Congeneric species are a good model to investigate the relative importance of ecological processes that maintain high species diversity because they tend to have similar niches due to their close phylogenetic relationship (Losos, 2008). Therefore, strong interspecific competition within the same tolerable environment should be easily detected, resulting in spatial association between species at large scales (< 30 m) due to habitat filtering and dissociation at small scales (< 5 m) due to interspecific competition (Velázquezet al. , 2015). However, congeneric species may show niche differentiation due to selective pressures acting on each one of them at the evolutionary scale, including competition within the same tolerable environment (Wiegand et al. , 2007). This “ghost of competition past” results, at present day, in each species specialized in a different environment (Stubbs and Wilson, 2004; Yamada et al. , 2005) or in different use of resources within the same tolerable environment (Schluter, 2000). Alternatively, species’ niche may not be important, and so the spatial structure of populations should reflect dispersal limitation and stochasticity (May et al. , 2014).
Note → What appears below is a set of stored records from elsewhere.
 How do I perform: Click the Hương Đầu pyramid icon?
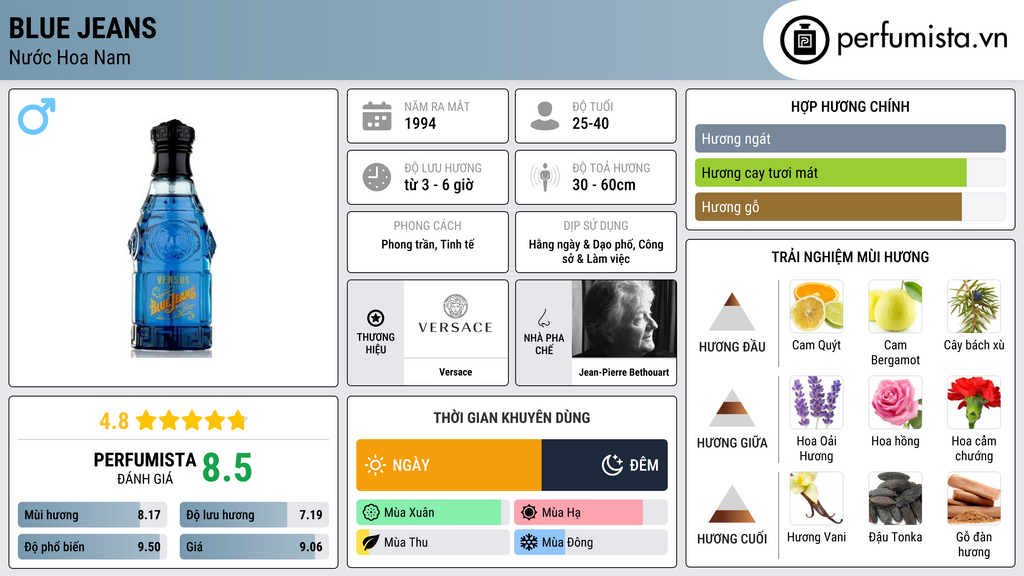click(x=732, y=312)
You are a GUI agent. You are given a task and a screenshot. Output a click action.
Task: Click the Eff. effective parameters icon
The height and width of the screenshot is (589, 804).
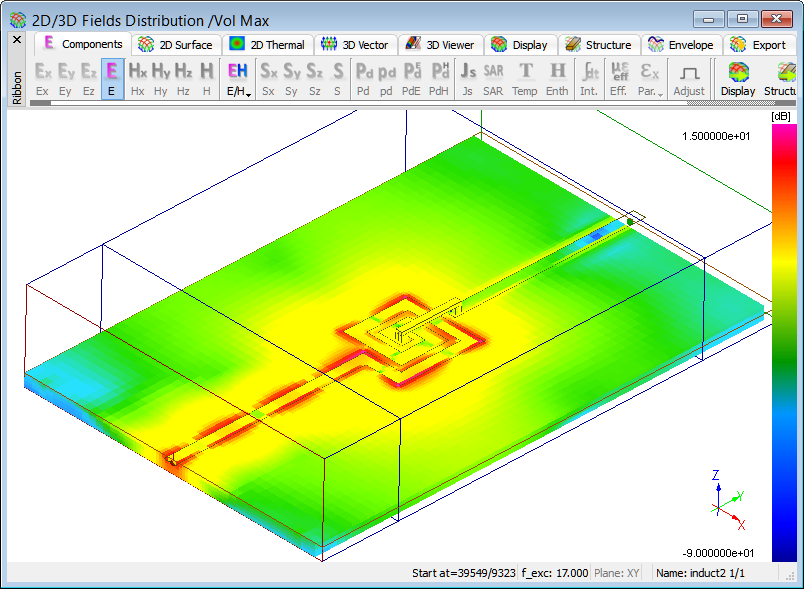point(619,78)
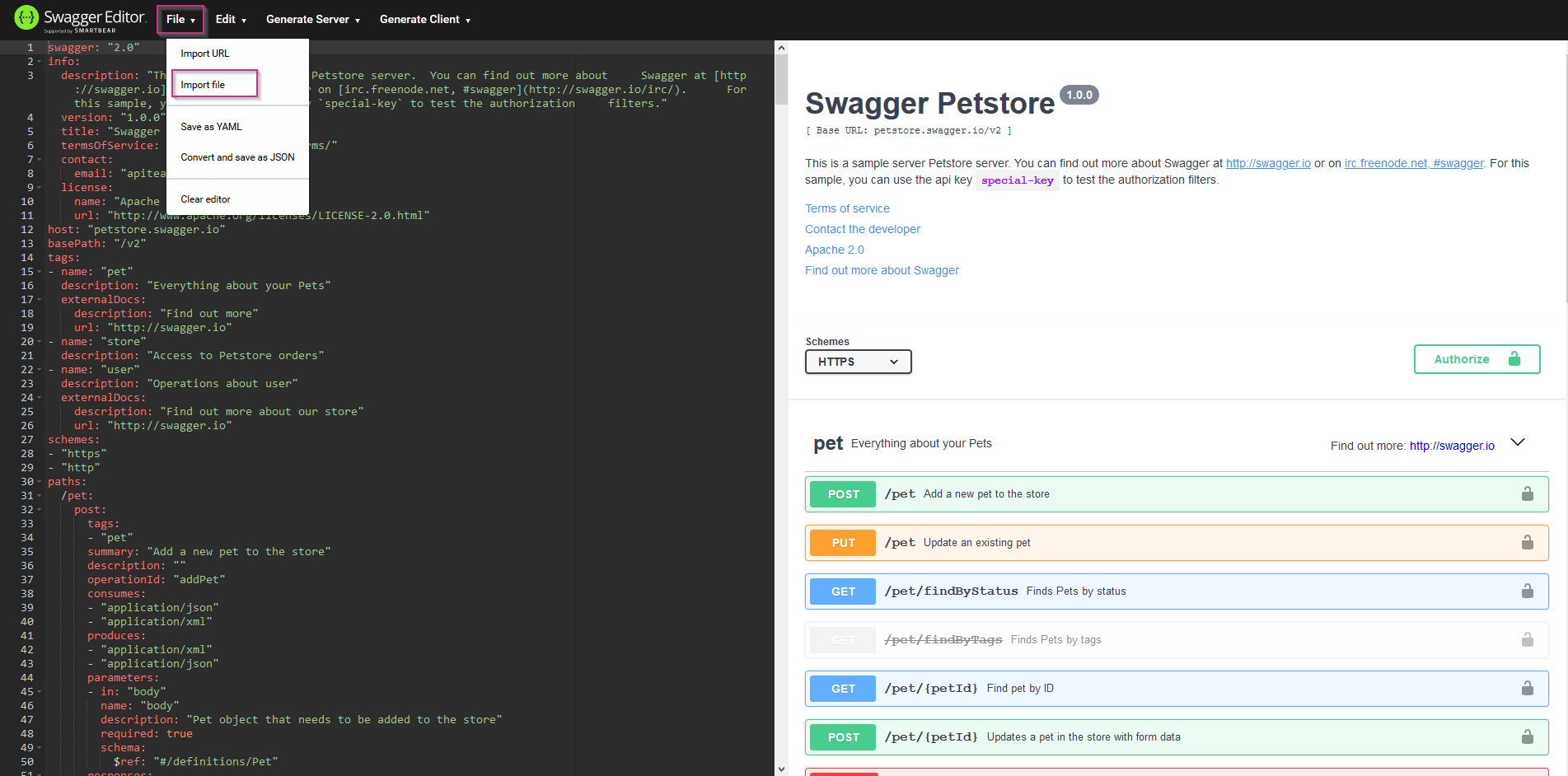Open the Generate Server dropdown menu
The width and height of the screenshot is (1568, 776).
(313, 20)
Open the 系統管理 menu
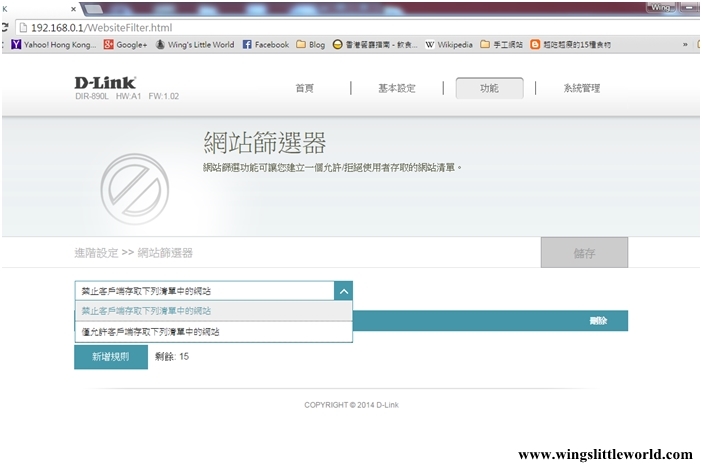702x469 pixels. pyautogui.click(x=581, y=88)
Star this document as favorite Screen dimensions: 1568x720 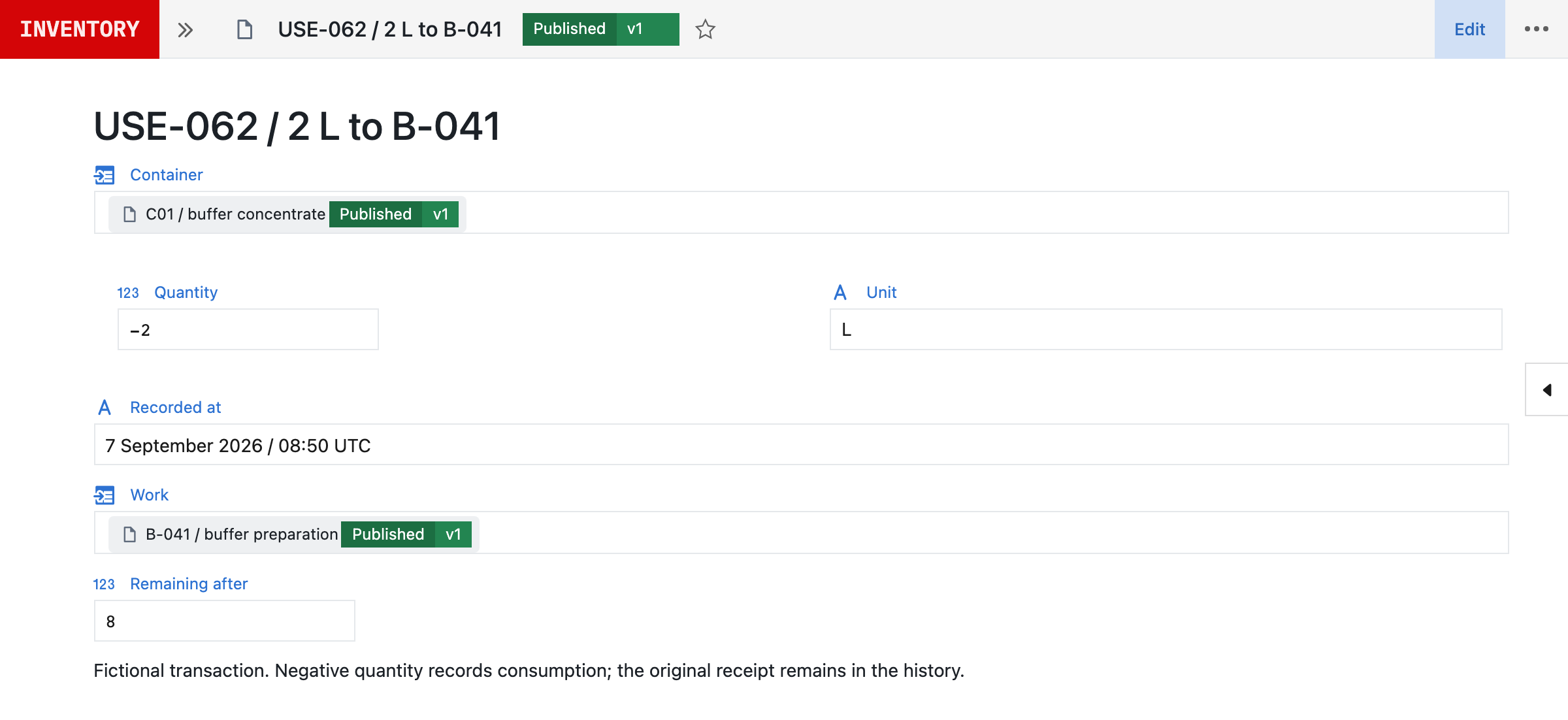click(x=705, y=29)
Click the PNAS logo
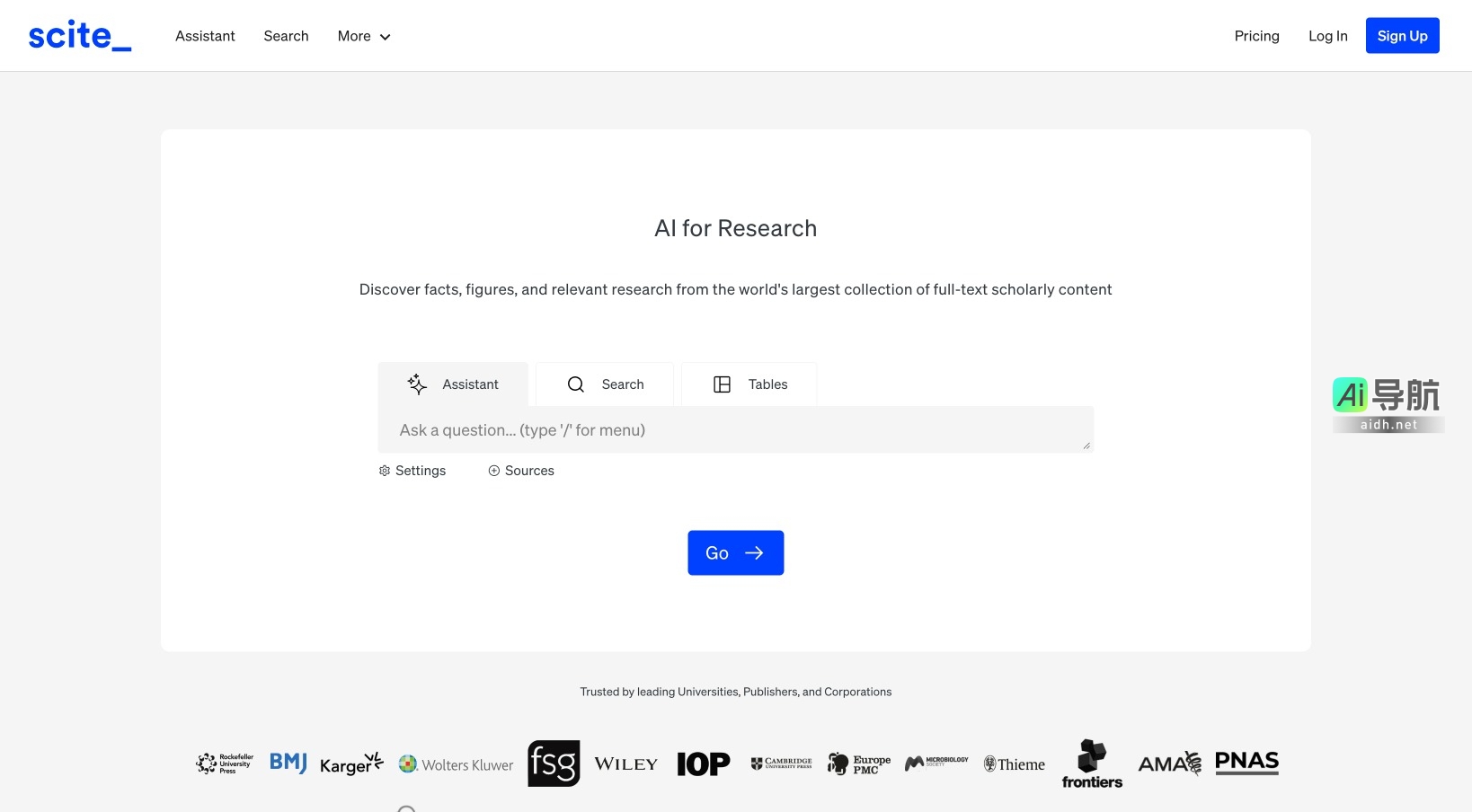The image size is (1472, 812). point(1246,763)
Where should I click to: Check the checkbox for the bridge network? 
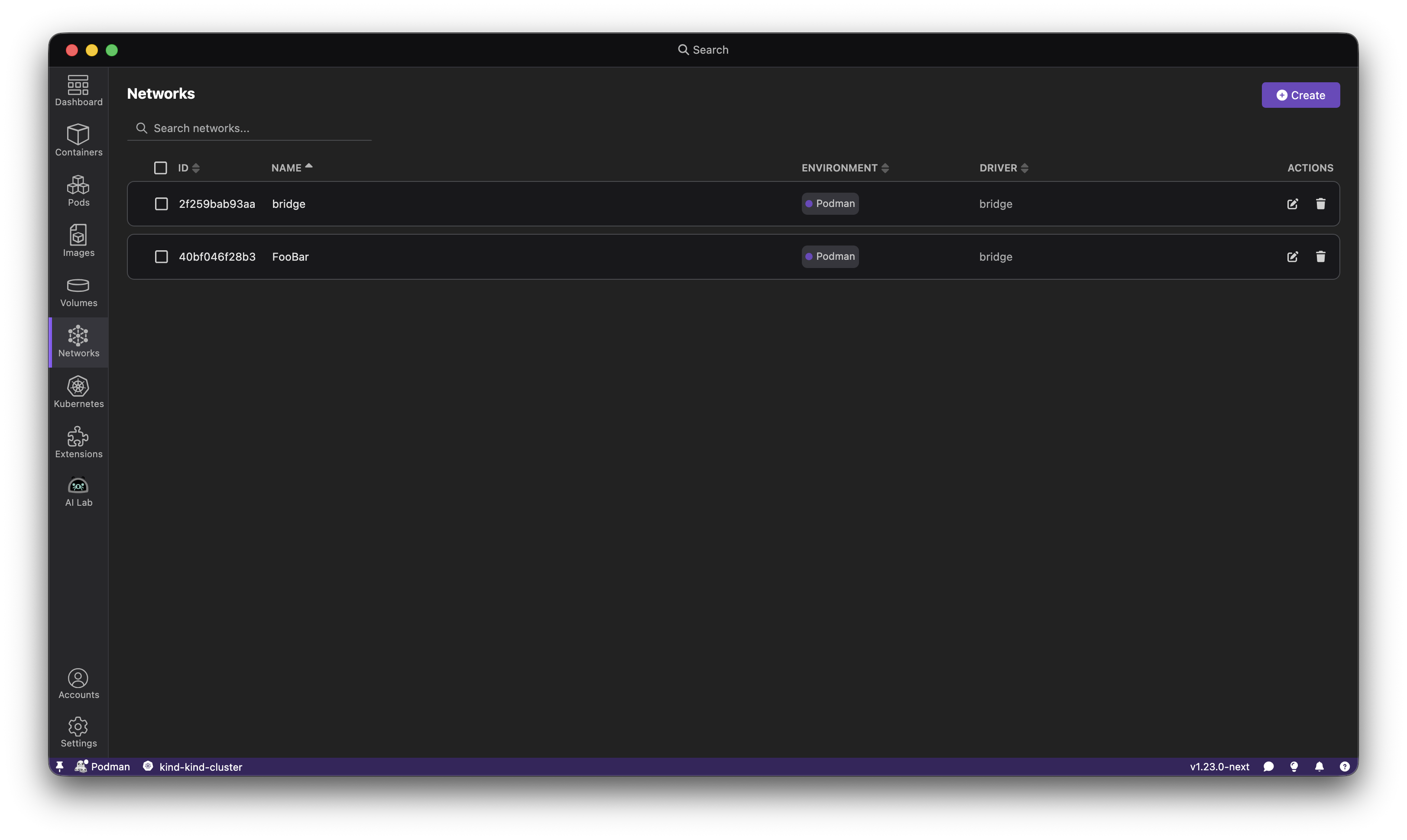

The present study aims to find evidence for the action and relative importance of different ecological processes hypothesized to maintain species coexistence in a tropical forest subject to seasonal flooding, using the spatial structure of populations of three congeneric species. Specifically, we ask: (1) which environmental variables are associated with the spatial distribution of the different size classes of each species? (2) What is the spatial relationship between congeners in the same size class? (3) Is the size of an individual influenced by the proximity to congeners in the same size class? (4) What is the spatial relationship between small and large conspecific trees? The combination of different spatial patterns will indicate which ecological processes are more important to the maintenance of species coexistence (see Table 1).